虫歯になった時は感染している部分を削って除去しますが、虫歯が進行すると根の部分まで感染してしまい、抜歯することになってしまいます。
一度抜いた永久歯は、二度と生えてきません。
ゆえに、「できれば抜歯はしたくない」という人もいるのではないでしょうか。
実は、虫歯が進行した場合でも、エクストリュージョン法という治療で歯を残すことができる可能性があります。
エクストリュージョン法とは何か、解説します。
エクストリュージョン法とは?
虫歯の治療をした後は、詰めものや被せものを装着して治療した箇所を覆います。
詰めものや被せものを着けるには、土台となる歯が必要です。
歯の根まで虫歯が進行していると、歯茎の上部分は全て削ることになるため、土台がなくなってしまいます。
歯の根しか残ってない場合は、通常であれば抜歯してインプラントやブリッジ、部分入れ歯などの治療を行います。
しかし、できるだけ抜歯せずに歯を残しておきたいと思う人もいるでしょう。
歯を残しておきたい時に行われる治療の1つが、エクストリュージョン法です。
矯正的挺出や歯根廷出とも呼ばれる治療で、歯肉縁下の歯の根を矯正的に上へと引っ張り上げて、被せものの土台として活用します。
エクストリュージョン法のメリットとデメリット
エクストリュージョン法は歯を保存できる治療方法で、歯を大切にしたい方におすすめです。

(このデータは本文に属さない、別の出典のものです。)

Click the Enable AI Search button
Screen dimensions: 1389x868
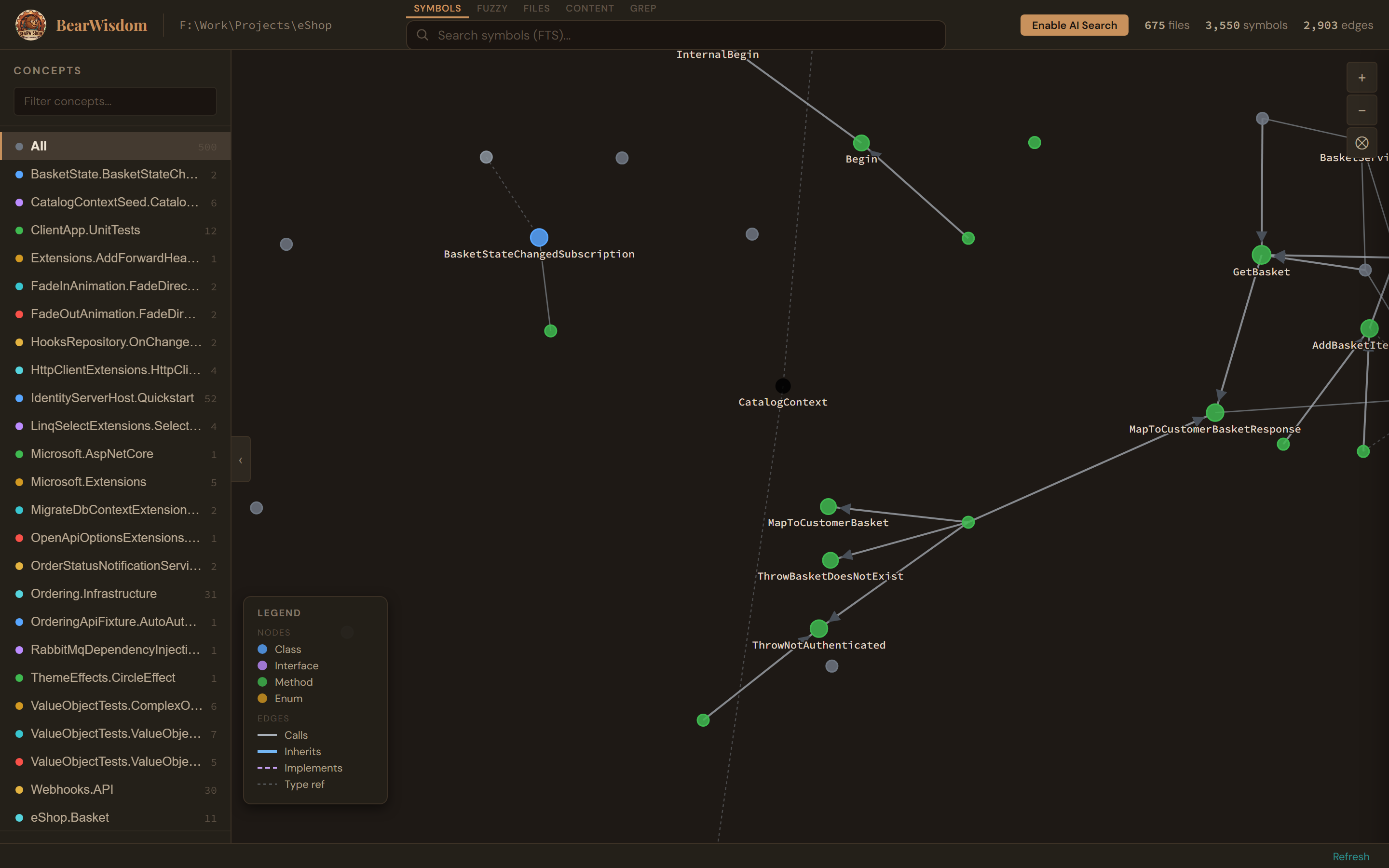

一度抜歯しなくてはいけないと言われた歯も、残すことができるケースがあります。
歯を残して被せものを着けると、ブリッジを着けるよりも歯磨きがしやすいため、口内環境を清潔に保ちやすくなります。
他の歯の虫歯も予防できるため、全体の歯の健康を保つことにもなるのです。
デメリットと、保険が効かない自由診療という点が挙げられます。
保険適用の治療であれば、自己負担額は最大でも3割なので治療費の負担は少ないのですが、自由診療は全額自己負担となるため、高額になります。
また、歯を挺出させるときは歯を支える骨ができるまでしばらく待つ必要があるため、治療にかかる期間は数か月に及びます。
外科的な処置も必要となるため、持病がある場合は治療ができない可能性もあることに注意が必要です。
まとめ
虫歯の治療で抜歯が必要とされた時でも、歯の根を矯正的に挺出するエクストリュージョン法であれば、歯を残して治療できる可能性があります。
歯肉に埋まった歯の根を引き上げて被せものの土台にすることができれば、歯の根を残しておくことができるのです。
ただし、必ず治療できるとは限らず、そもそも扱っている歯科医院も限られます。
もしも治療を希望する場合には、扱っている歯科医院を探してみてください。